● What you will do: Convert the records from their start through the line containing "pyautogui.click(x=550, y=1397)", inclusive, into a numbered list, omitting blank lines and leaving out the pictures.

[Records on locating words and elements]
::::::::
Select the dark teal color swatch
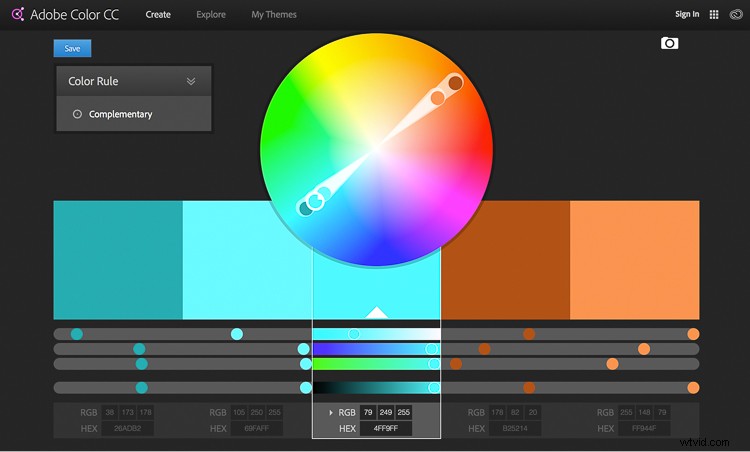Viewport: 750px width, 452px height. click(x=118, y=260)
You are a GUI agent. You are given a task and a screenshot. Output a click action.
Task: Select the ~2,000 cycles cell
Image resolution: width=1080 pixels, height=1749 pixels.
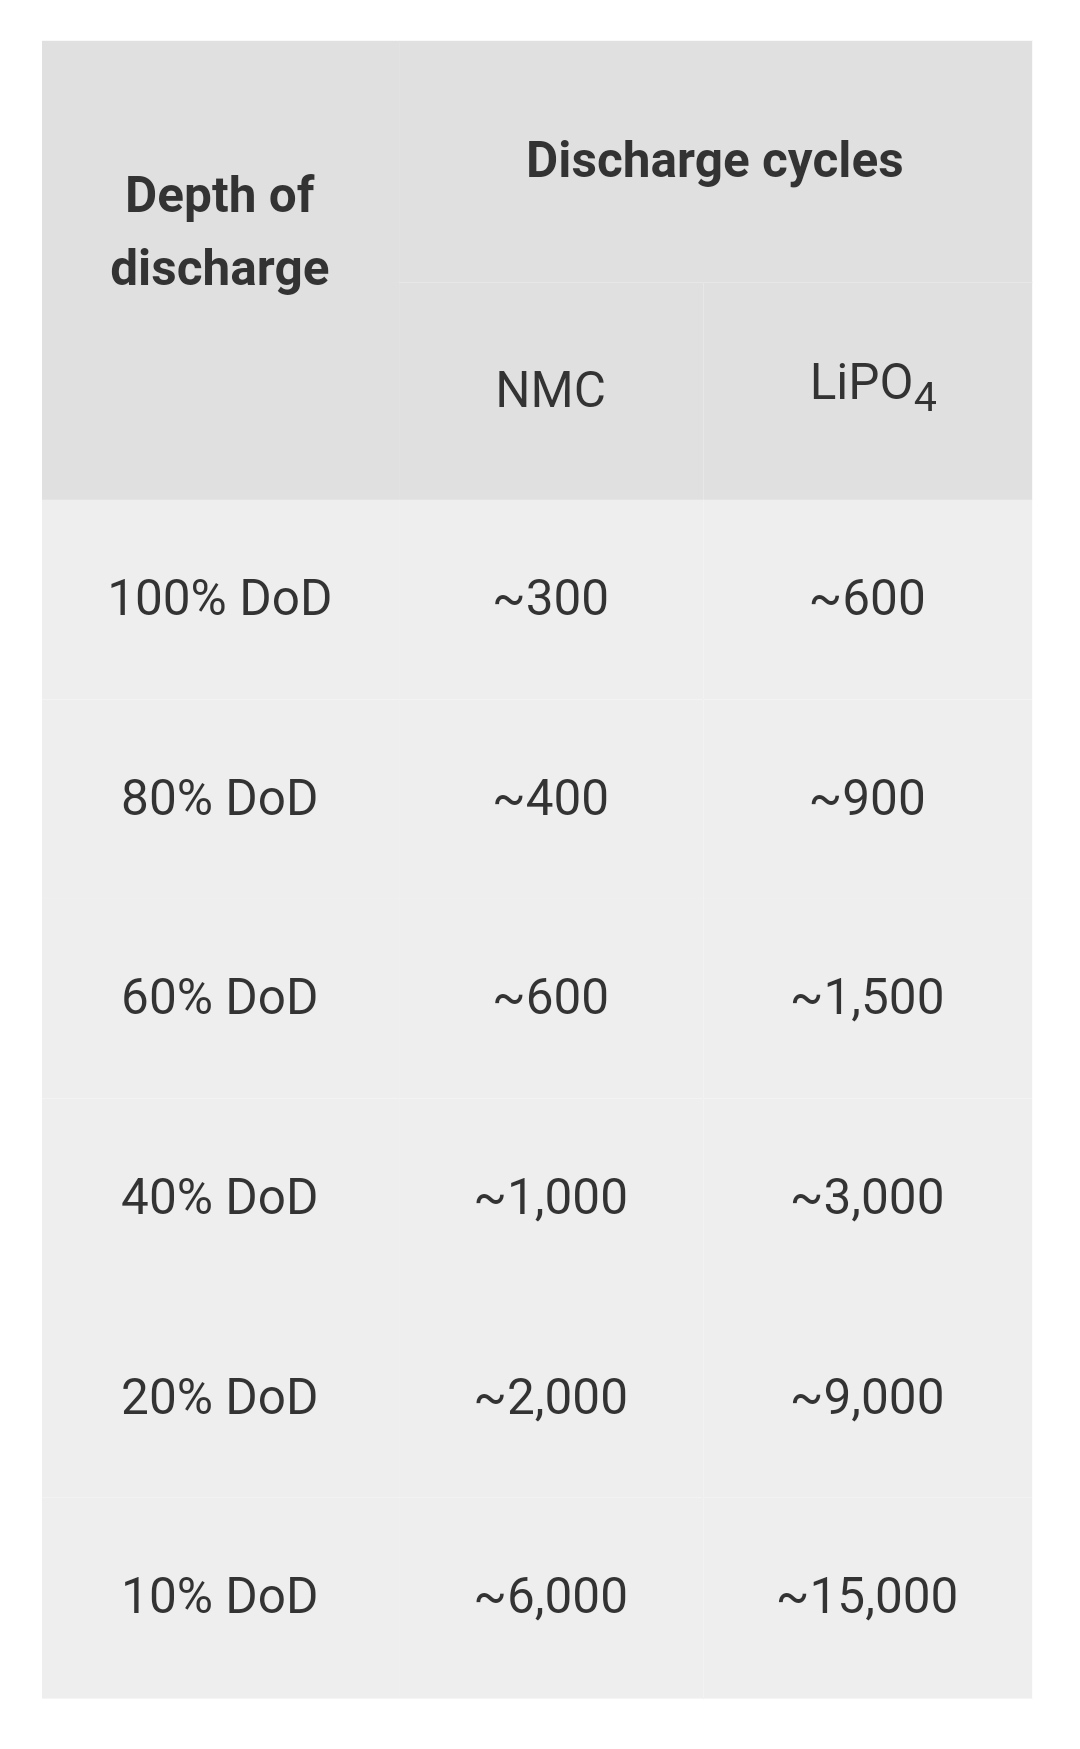pyautogui.click(x=550, y=1397)
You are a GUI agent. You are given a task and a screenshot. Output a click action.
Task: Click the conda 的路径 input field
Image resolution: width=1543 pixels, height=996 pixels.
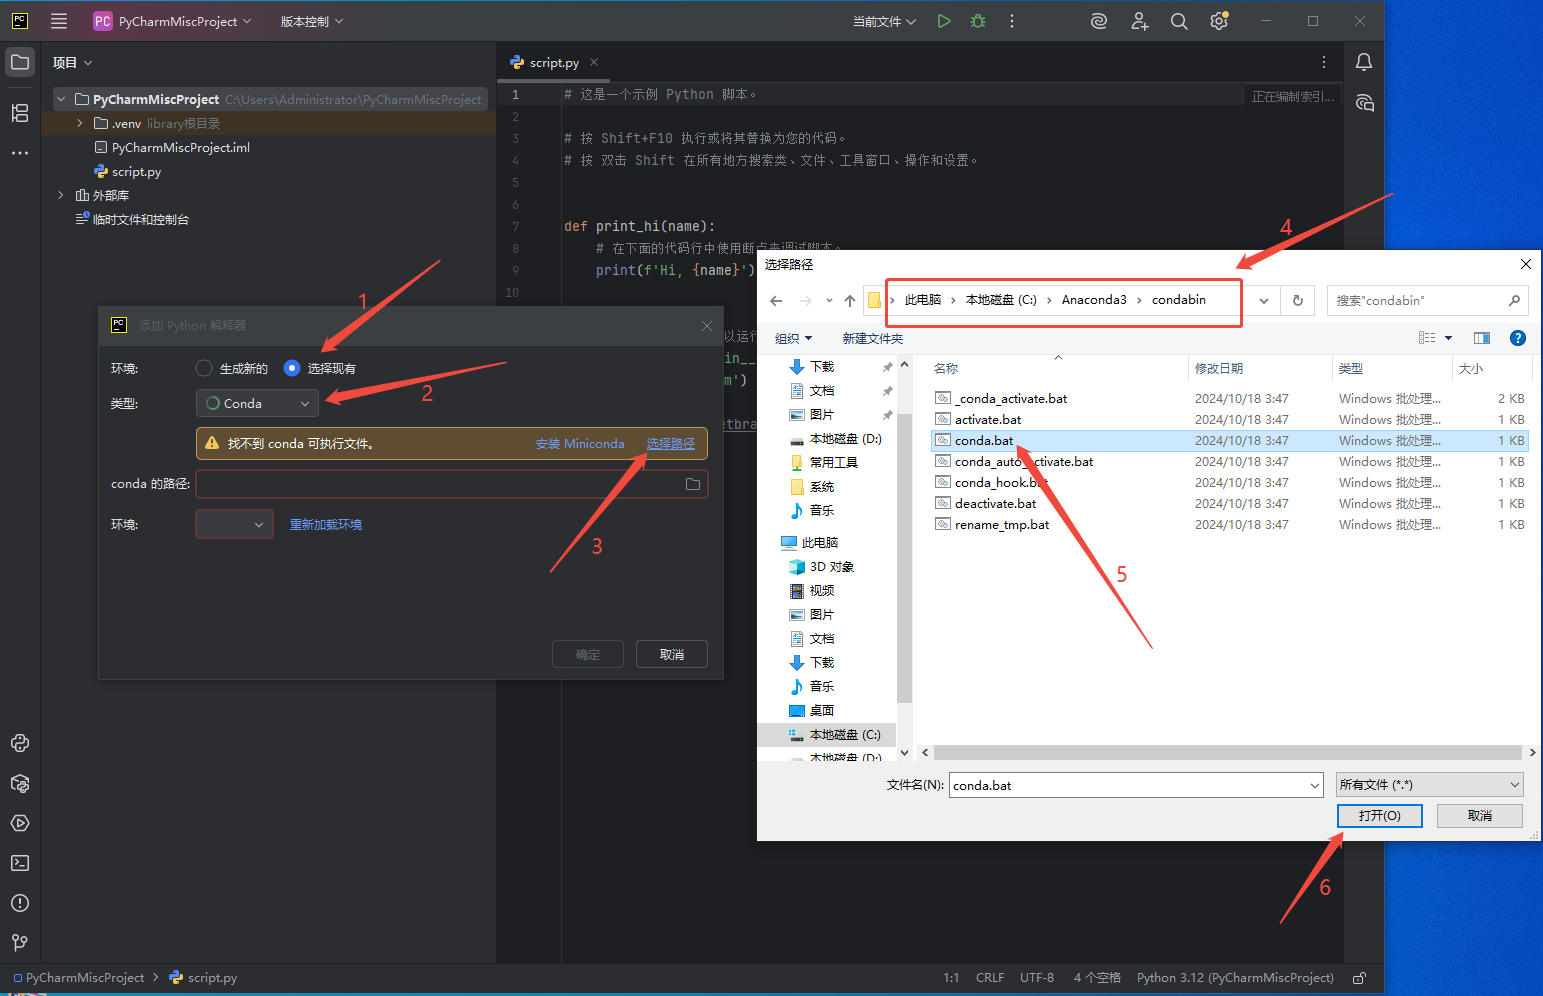[440, 484]
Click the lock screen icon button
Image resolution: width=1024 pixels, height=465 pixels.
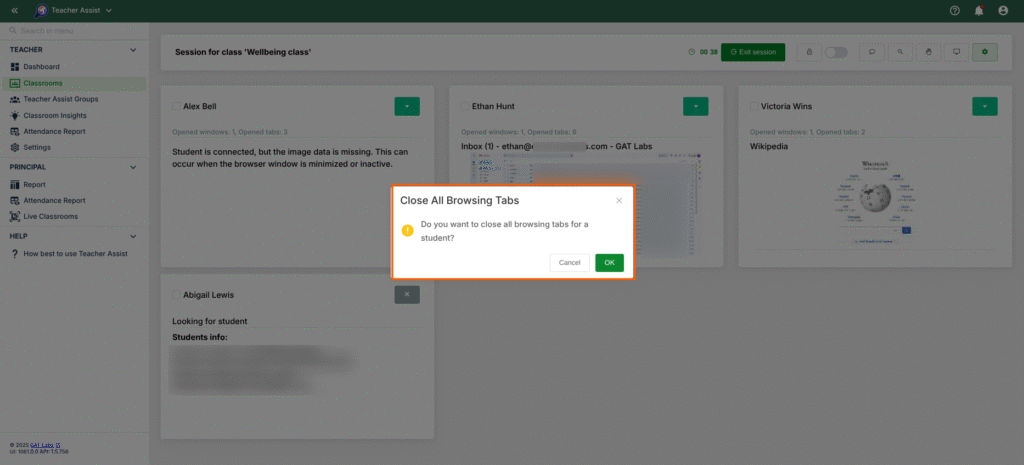[808, 51]
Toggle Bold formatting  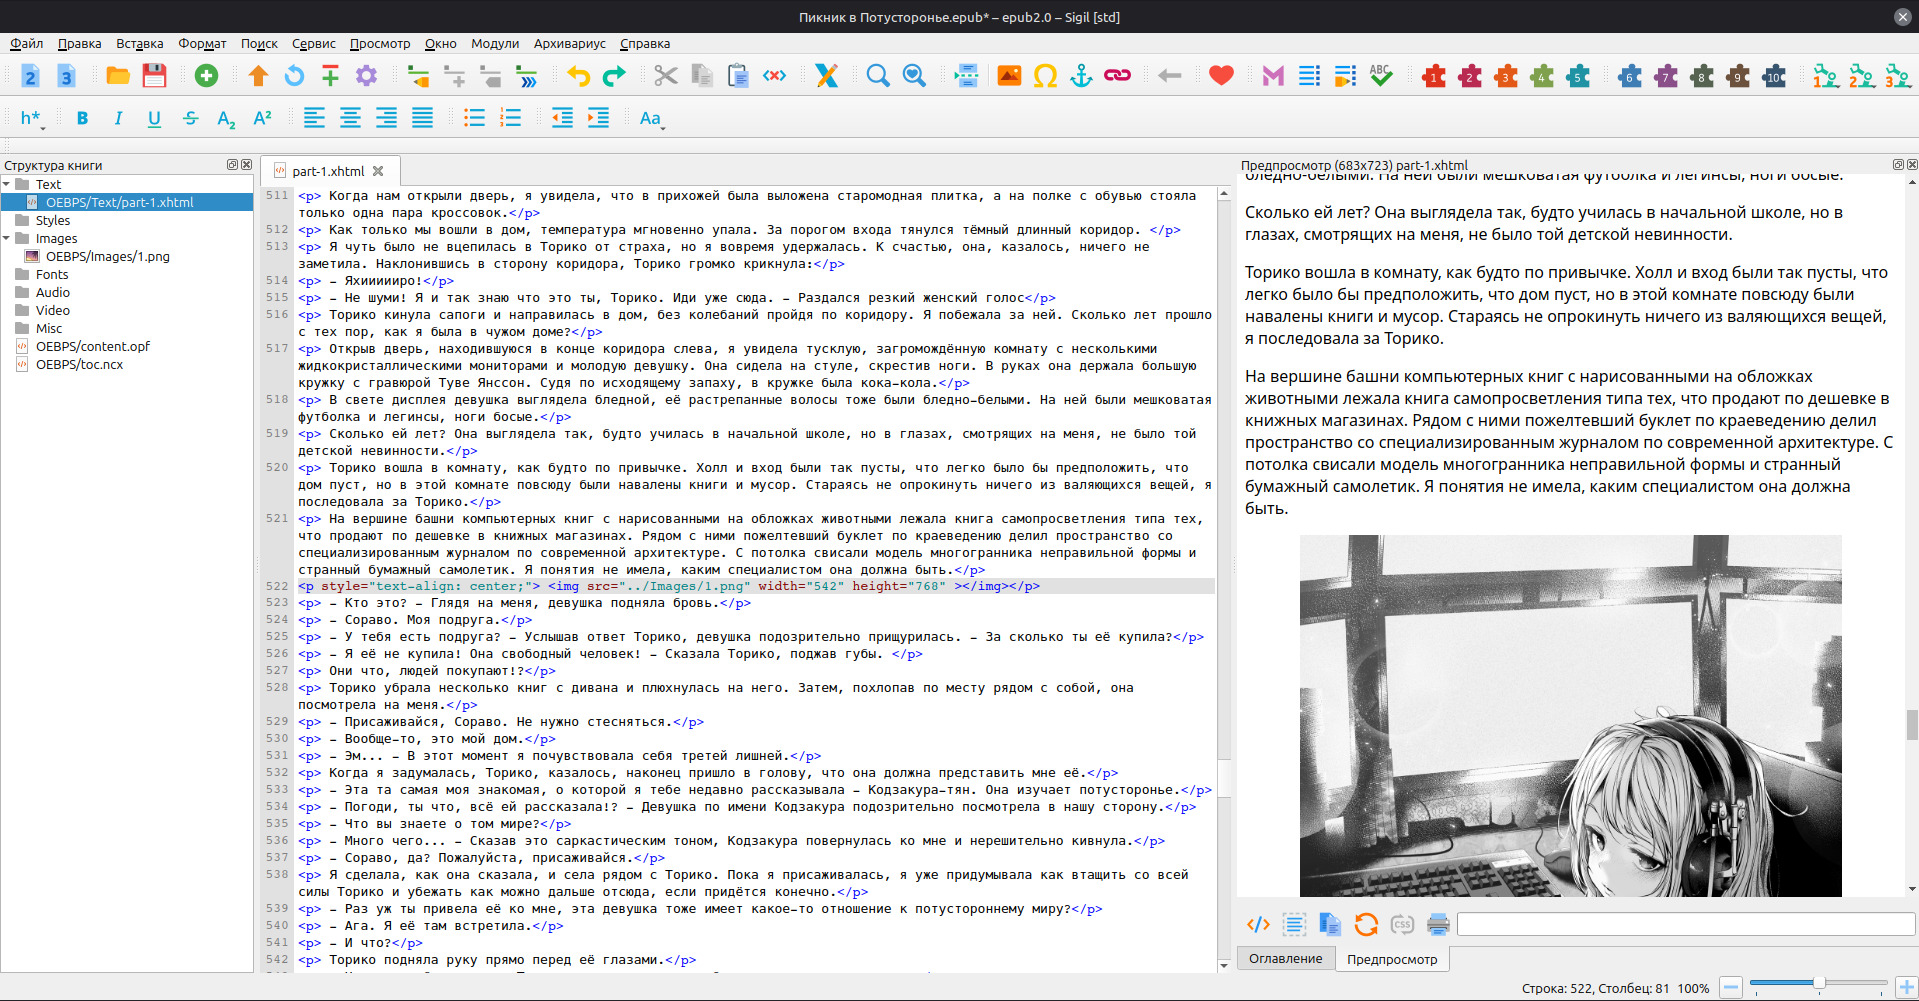(x=82, y=118)
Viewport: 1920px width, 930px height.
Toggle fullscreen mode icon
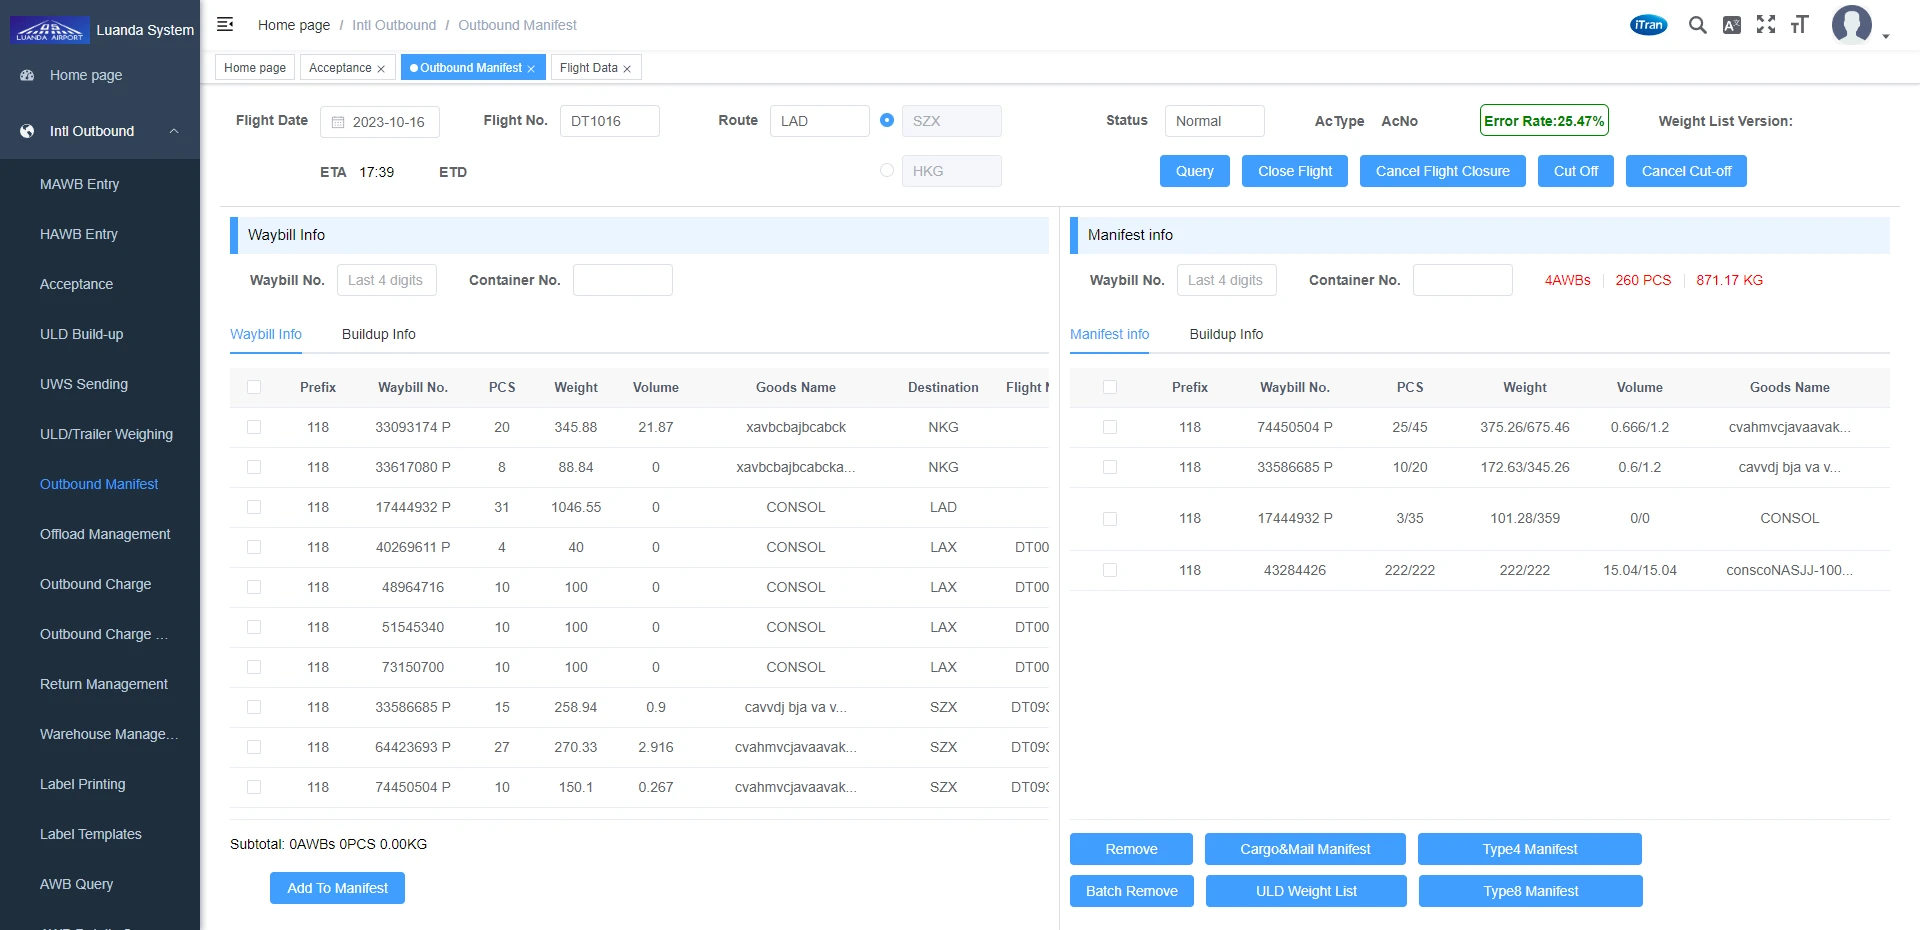click(x=1766, y=25)
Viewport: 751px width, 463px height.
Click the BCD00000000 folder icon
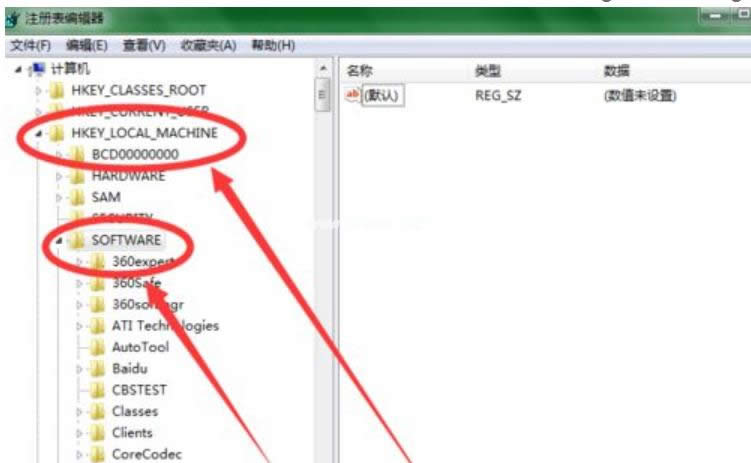(77, 155)
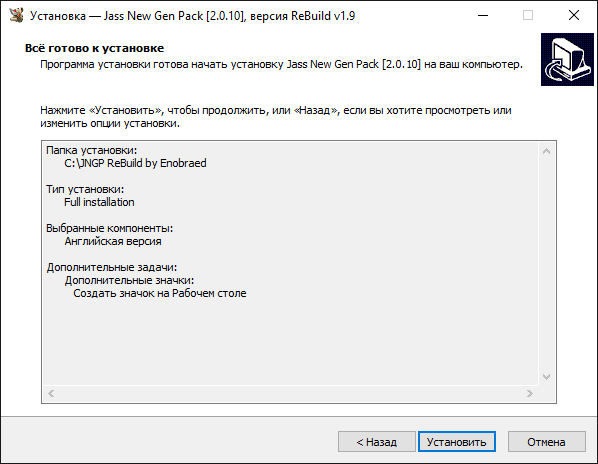Click the Папка установки label in summary

[92, 150]
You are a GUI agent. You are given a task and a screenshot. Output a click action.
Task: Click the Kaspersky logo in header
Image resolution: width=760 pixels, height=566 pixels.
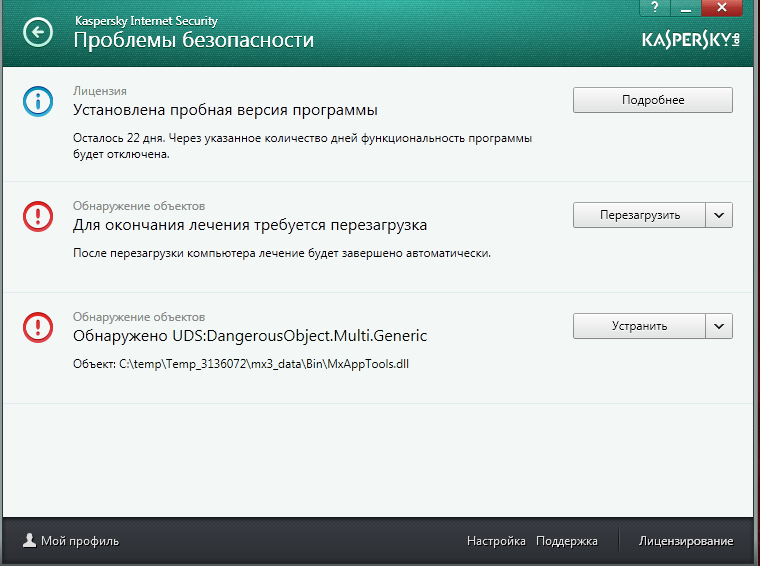[690, 41]
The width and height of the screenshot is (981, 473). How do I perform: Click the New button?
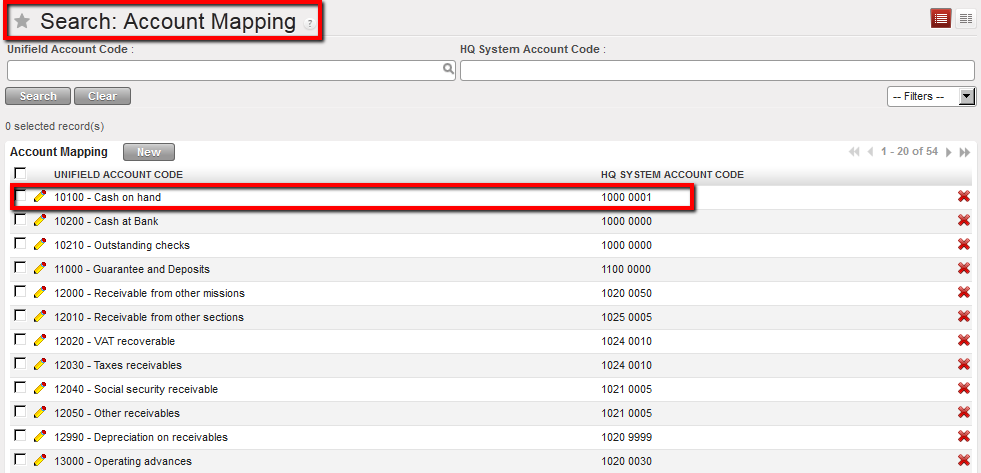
::::::::
● Task response:
1. Select the dark teal color swatch
2. Viewport: 750px width, 452px height. click(x=118, y=260)
3. You are a GUI agent. You are given a task and a screenshot. Output a click action.
4. Task: Select the ~2,000 cycles cell
5. Image resolution: width=1080 pixels, height=1749 pixels.
6. pyautogui.click(x=550, y=1397)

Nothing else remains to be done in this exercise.